## START

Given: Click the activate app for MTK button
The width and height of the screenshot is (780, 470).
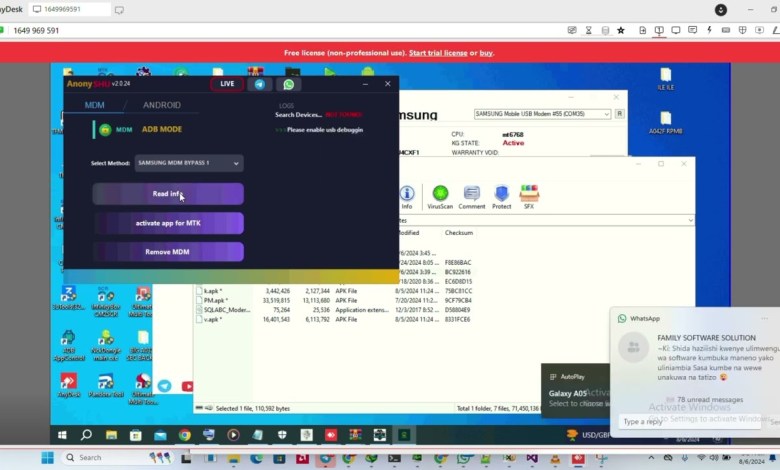Looking at the screenshot, I should point(168,223).
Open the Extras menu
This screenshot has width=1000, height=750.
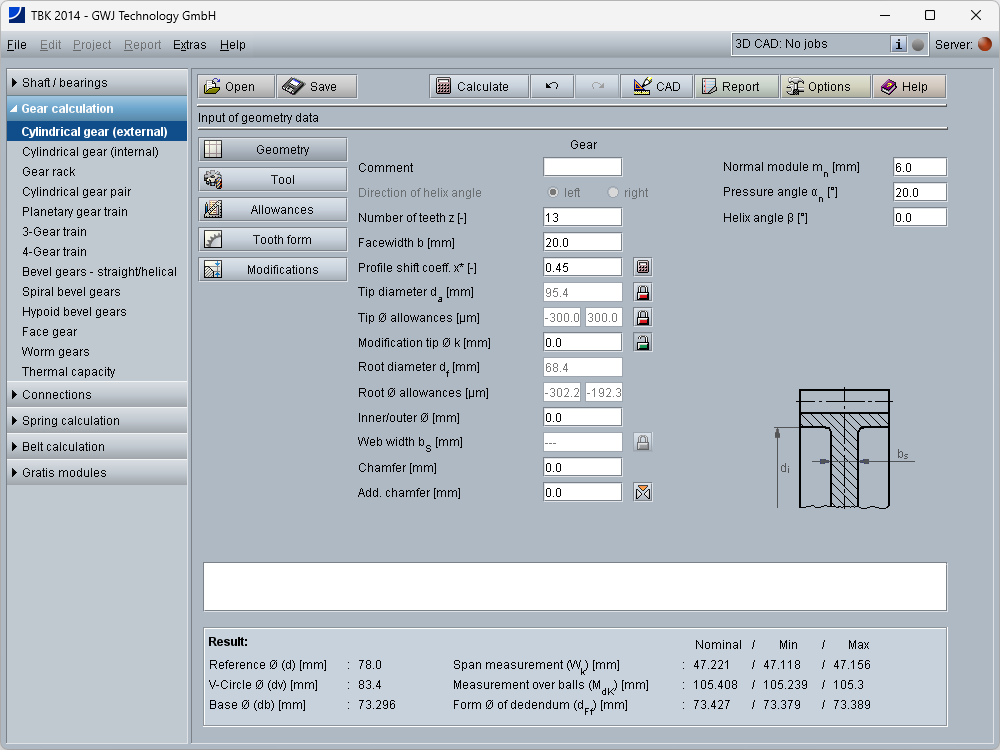coord(189,45)
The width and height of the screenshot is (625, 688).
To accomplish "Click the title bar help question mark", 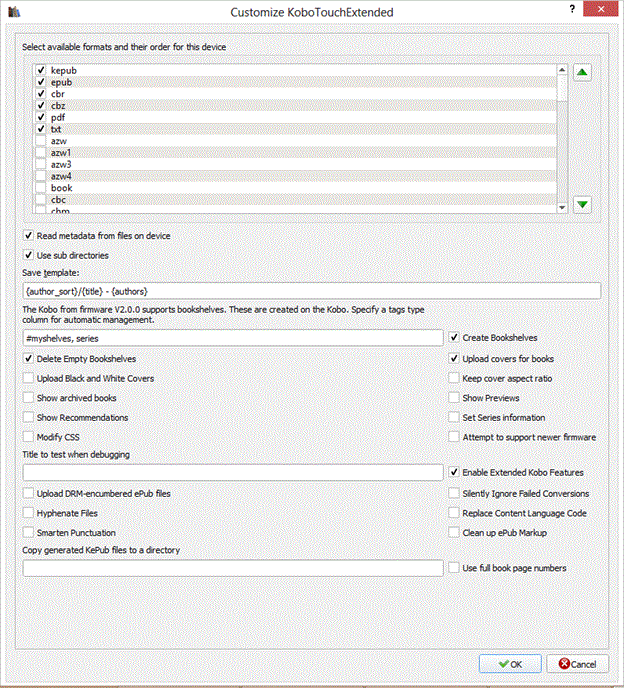I will pos(570,11).
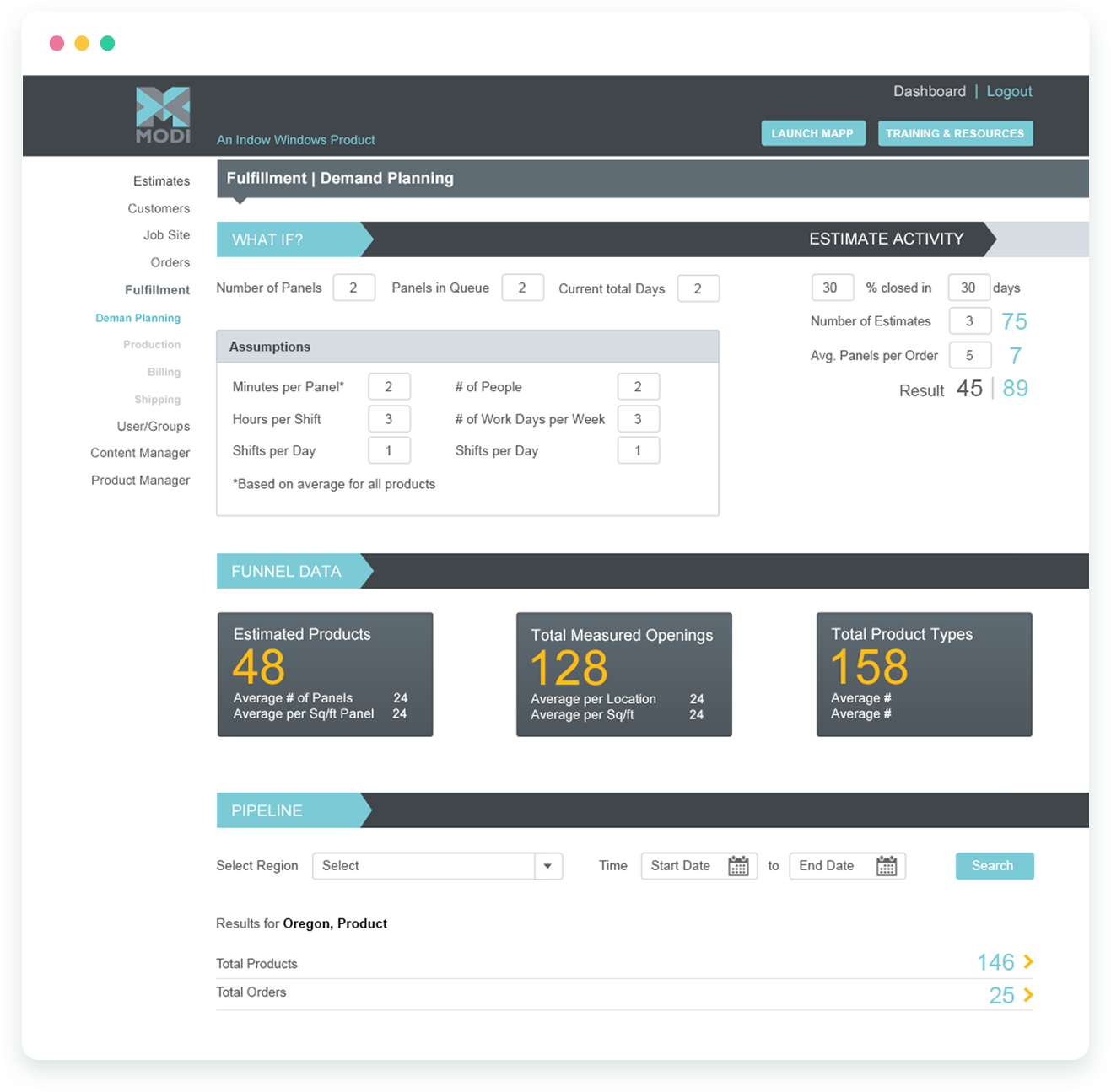Viewport: 1111px width, 1092px height.
Task: Go to Dashboard link
Action: pos(929,91)
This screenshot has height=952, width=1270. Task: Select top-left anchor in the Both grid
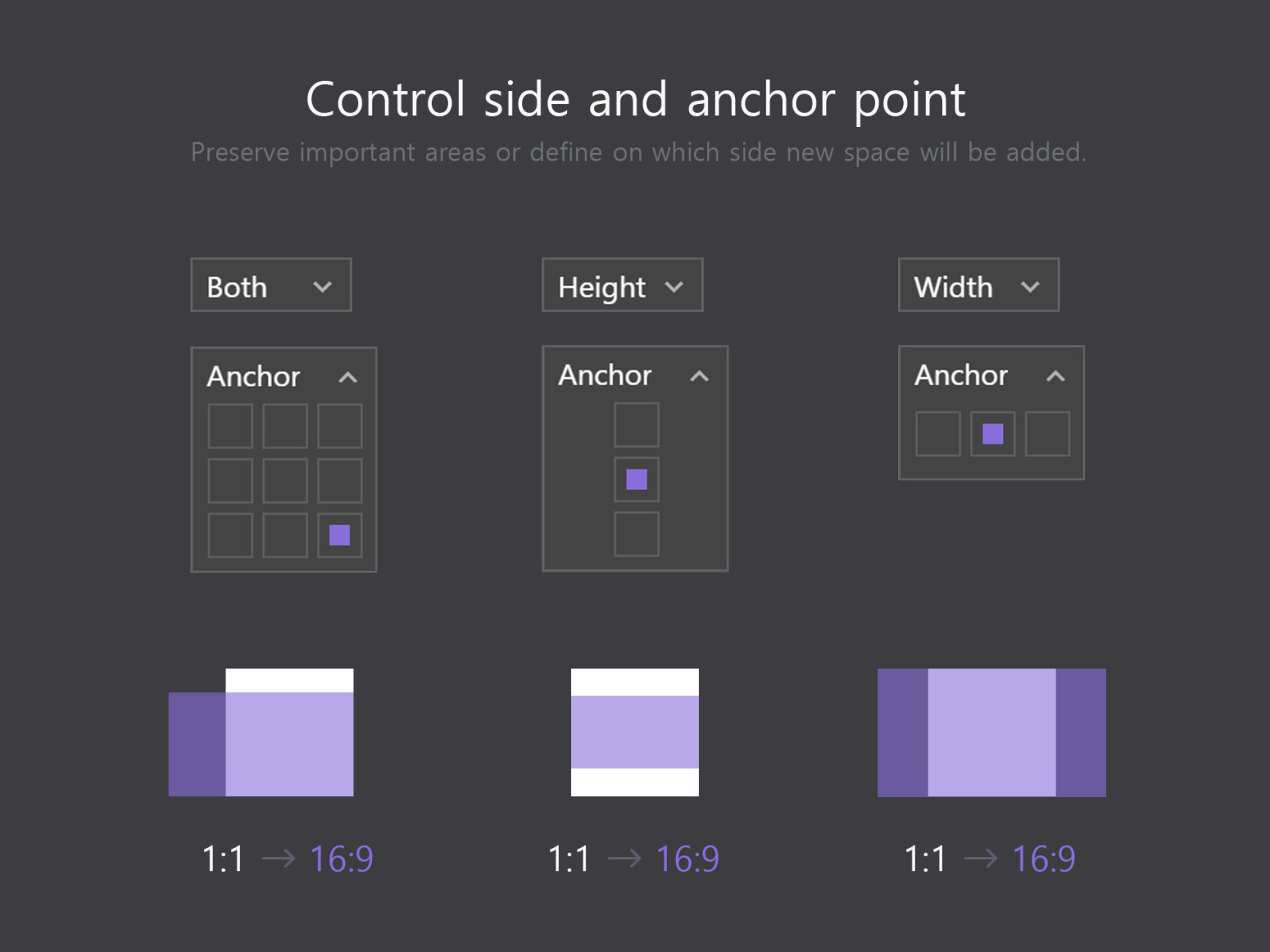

## END

**Work required:**
Copy out every line of the records that includes the string "This". Letter case matters.

**Reply to the task:**
This screenshot has width=1000, height=750.
This screenshot has height=952, width=1270. Task: Select top-left anchor in the Both grid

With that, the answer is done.